Festival Theatre, Edinburgh

Mary Brennan

four stars

It would be easy, and crowd-pleasing for Rambert to dip into its repertoire of proven hits and tour an archive programme. The ecstatic reponse of the Edinburgh audience when this triple bill opened with Itzik Galili’s A Linha Curva (from 2009) - all bootylicious hip-sway, sinuous shoulder rolls, tribal stomps channelled into crisp formations - was a definite “welcome back!”. The music, played live, was a blast of steamy Brazil that made you want to shimmy, too.

But after the interval, the mood changed with newly commissioned work that is thought-provoking and responsive to the times we live in. The dancers brought a cool intelligence and driving dynamic to the shifting moods, isolations and interactions of Symbiosis (2017) that choreographer Andonis Foniadakis based on the ebb and flow of city life.
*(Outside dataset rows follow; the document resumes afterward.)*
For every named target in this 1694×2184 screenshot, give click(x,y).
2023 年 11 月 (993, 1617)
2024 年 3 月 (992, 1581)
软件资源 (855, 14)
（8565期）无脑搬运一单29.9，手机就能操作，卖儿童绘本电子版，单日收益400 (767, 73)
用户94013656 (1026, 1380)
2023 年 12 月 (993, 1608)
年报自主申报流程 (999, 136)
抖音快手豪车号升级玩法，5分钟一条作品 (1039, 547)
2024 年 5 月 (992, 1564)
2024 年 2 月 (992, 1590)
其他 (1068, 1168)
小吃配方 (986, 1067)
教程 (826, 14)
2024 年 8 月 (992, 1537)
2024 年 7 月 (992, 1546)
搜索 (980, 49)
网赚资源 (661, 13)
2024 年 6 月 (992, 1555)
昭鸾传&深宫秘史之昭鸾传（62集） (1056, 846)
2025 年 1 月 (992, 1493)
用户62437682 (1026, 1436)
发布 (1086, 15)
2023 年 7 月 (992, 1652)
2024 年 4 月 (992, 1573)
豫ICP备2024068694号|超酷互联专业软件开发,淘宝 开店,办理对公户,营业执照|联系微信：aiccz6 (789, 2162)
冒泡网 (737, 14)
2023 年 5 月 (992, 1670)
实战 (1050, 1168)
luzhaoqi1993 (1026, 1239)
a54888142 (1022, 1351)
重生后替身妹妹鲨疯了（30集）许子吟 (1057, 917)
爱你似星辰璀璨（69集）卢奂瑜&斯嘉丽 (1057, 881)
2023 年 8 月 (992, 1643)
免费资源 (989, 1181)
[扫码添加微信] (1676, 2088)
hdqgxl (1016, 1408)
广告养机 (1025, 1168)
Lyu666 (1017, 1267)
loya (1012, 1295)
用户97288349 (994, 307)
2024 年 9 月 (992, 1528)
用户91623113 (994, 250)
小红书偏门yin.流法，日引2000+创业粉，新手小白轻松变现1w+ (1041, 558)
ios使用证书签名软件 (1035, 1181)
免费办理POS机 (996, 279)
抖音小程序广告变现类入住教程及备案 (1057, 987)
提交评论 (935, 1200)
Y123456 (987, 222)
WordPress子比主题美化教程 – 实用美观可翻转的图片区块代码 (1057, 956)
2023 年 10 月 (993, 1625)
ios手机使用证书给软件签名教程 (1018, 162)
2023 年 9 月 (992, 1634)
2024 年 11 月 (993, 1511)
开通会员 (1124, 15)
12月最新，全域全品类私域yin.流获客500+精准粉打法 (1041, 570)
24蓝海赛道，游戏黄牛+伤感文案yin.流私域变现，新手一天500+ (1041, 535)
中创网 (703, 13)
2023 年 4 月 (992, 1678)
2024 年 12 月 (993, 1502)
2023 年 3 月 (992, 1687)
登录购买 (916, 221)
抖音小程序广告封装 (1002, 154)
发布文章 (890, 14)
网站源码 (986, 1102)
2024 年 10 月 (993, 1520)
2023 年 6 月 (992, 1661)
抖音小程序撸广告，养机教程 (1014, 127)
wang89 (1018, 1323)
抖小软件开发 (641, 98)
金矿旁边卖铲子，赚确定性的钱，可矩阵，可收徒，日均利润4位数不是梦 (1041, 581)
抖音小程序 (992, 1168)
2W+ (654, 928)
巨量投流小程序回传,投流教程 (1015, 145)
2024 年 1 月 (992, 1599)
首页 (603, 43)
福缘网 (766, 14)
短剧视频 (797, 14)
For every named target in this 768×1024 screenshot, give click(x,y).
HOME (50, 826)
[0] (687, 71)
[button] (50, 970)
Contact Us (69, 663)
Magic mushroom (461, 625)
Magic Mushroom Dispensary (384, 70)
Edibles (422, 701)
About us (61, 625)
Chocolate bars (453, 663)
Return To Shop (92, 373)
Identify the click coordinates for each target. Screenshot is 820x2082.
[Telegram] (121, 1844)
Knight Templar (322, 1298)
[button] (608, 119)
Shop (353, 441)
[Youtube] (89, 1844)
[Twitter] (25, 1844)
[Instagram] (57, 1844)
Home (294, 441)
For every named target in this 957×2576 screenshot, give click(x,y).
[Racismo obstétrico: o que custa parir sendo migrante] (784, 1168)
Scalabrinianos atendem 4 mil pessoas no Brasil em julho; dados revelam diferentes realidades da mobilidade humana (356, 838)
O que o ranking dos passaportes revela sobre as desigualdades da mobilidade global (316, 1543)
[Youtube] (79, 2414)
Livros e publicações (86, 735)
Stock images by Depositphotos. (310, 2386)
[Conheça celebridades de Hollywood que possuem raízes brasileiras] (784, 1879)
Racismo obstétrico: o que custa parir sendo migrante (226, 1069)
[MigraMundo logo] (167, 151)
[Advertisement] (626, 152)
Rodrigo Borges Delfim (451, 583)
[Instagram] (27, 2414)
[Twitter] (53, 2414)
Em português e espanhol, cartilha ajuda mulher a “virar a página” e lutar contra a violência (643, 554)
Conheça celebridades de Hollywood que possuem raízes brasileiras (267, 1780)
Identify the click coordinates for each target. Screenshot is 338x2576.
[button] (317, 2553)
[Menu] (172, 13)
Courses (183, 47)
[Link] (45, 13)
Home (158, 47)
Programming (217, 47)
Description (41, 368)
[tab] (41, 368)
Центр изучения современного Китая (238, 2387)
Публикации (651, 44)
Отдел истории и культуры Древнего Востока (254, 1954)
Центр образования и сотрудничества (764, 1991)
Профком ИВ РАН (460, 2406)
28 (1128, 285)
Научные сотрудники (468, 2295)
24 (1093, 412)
Shapes matter here: not just individual body-lines but in the visual counterpoint between groups. It’s clever, complex but somehow - even with Ilan Eshken’s atmospheric music played live - it kept a distance from immersive humanity.

That whammy came, full force, with the premiere of Ben Duke’s Goat. Miguel Altunaga, microphone in hand, was the roving reporter doing vox pops that became video footage on a screen. We witness the aggressively physical scape-goating of a randomly chosen suspect - why? because that’s how society is just now. Meanwhile Nia Lynn is underpinning this action with Nina Simone numbers in the troubled key of life - again the live music is a visceral force that relays love, loss and bitter-sweet feelings. By the end, a body lies prone on-stage and a woman is bereft. When Altunaga becomes that victim, Duke’s provocation is clear: acts of terror could happen to anyone. Love it or hate it - and audiences will divide here - Goat is Rambert in bold future-forward mode.